All of lore.kernel.org
 help / color / mirror / Atom feed
From: Nicolai Stange <nstange@suse.de>
To: "Theodore Y. Ts'o" <tytso@mit.edu>
Cc: linux-crypto@vger.kernel.org, LKML <linux-kernel@vger.kernel.org>,
	"Arnd Bergmann" <arnd@arndb.de>,
	"Greg Kroah-Hartman" <gregkh@linuxfoundation.org>,
	"Eric W. Biederman" <ebiederm@xmission.com>,
	"Alexander E. Patrakov" <patrakov@gmail.com>,
	"Ahmed S. Darwish" <darwish.07@gmail.com>,
	"Willy Tarreau" <w@1wt.eu>,
	"Matthew Garrett" <mjg59@srcf.ucam.org>,
	"Vito Caputo" <vcaputo@pengaru.com>,
	"Andreas Dilger" <adilger.kernel@dilger.ca>,
	"Jan Kara" <jack@suse.cz>, "Ray Strode" <rstrode@redhat.com>,
	"William Jon McCann" <mccann@jhu.edu>,
	zhangjs <zachary@baishancloud.com>,
	"Andy Lutomirski" <luto@kernel.org>,
	"Florian Weimer" <fweimer@redhat.com>,
	"Lennart Poettering" <mzxreary@0pointer.de>,
	"Peter Matthias" <matthias.peter@bsi.bund.de>,
	"Marcelo Henrique Cerri" <marcelo.cerri@canonical.com>,
	"Roman Drahtmueller" <draht@schaltsekun.de>,
	"Neil Horman" <nhorman@redhat.com>,
	"Randy Dunlap" <rdunlap@infradead.org>,
	"Julia Lawall" <julia.lawall@inria.fr>,
	"Dan Carpenter" <dan.carpenter@oracle.com>,
	"Andy Lavr" <andy.lavr@gmail.com>,
	"Eric Biggers" <ebiggers@kernel.org>,
	"Jason A. Donenfeld" <Jason@zx2c4.com>,
	"Stephan Müller" <smueller@chronox.de>,
	"Torsten Duwe" <duwe@suse.de>, "Petr Tesarik" <ptesarik@suse.cz>,
	"Nicolai Stange" <nstange@suse.de>
Subject: [RFC PATCH 36/41] random: optimize the APT's presearch
Date: Mon, 21 Sep 2020 09:58:52 +0200	[thread overview]
Message-ID: <20200921075857.4424-37-nstange@suse.de> (raw)
In-Reply-To: <20200921075857.4424-1-nstange@suse.de>

The Adaptive Proportion Test's presearch phase is supposed to determine the
sample value occurring more than half of the times among the first n1=7
events in a sequence, if there is any such one.
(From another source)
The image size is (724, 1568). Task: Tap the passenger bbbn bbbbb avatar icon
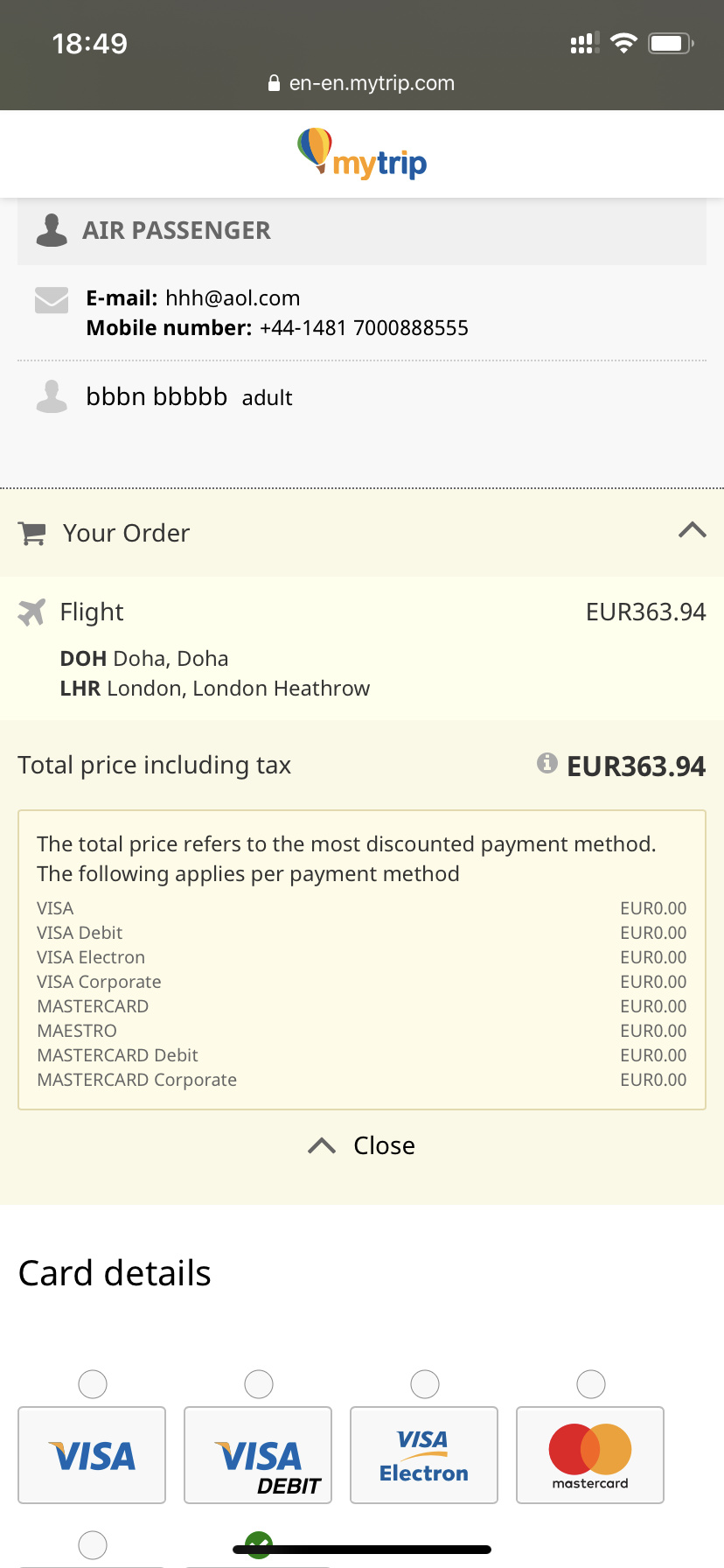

To this end, it maintains eight counters at struct health_test for counting
the numbers of ones observed at each of the eight resp. bit positions
within the sample values' octets. The idea is that if any sample value had
been encountered more than half of the time, it would dominate all these
counters and its value could be restored unambiguously from them.

For better reviewability, this had been implemented in the most
straightforward way:
- the counters had been represented as an array of eight u8s at struct
  health_test and
- both, the counter updating as well as the candidate extracion code had
  been implemented by means of a loop over the eight bit positions.

As this is all accessed from add_interrupt_randomness(), optimizations
won't harm. In particular, using a total of eight bytes for the bit
counters is wasteful and can be reduced to half of that, optimizing the
size of struct health_test, which in turn is stored as part of the per-CPU
struct fast_pool.

For counts up to n1=7, 3 bits would suffice. Rather than using an array of
eight u8s, store the bit counter within an u32's eight four-bit nibbles.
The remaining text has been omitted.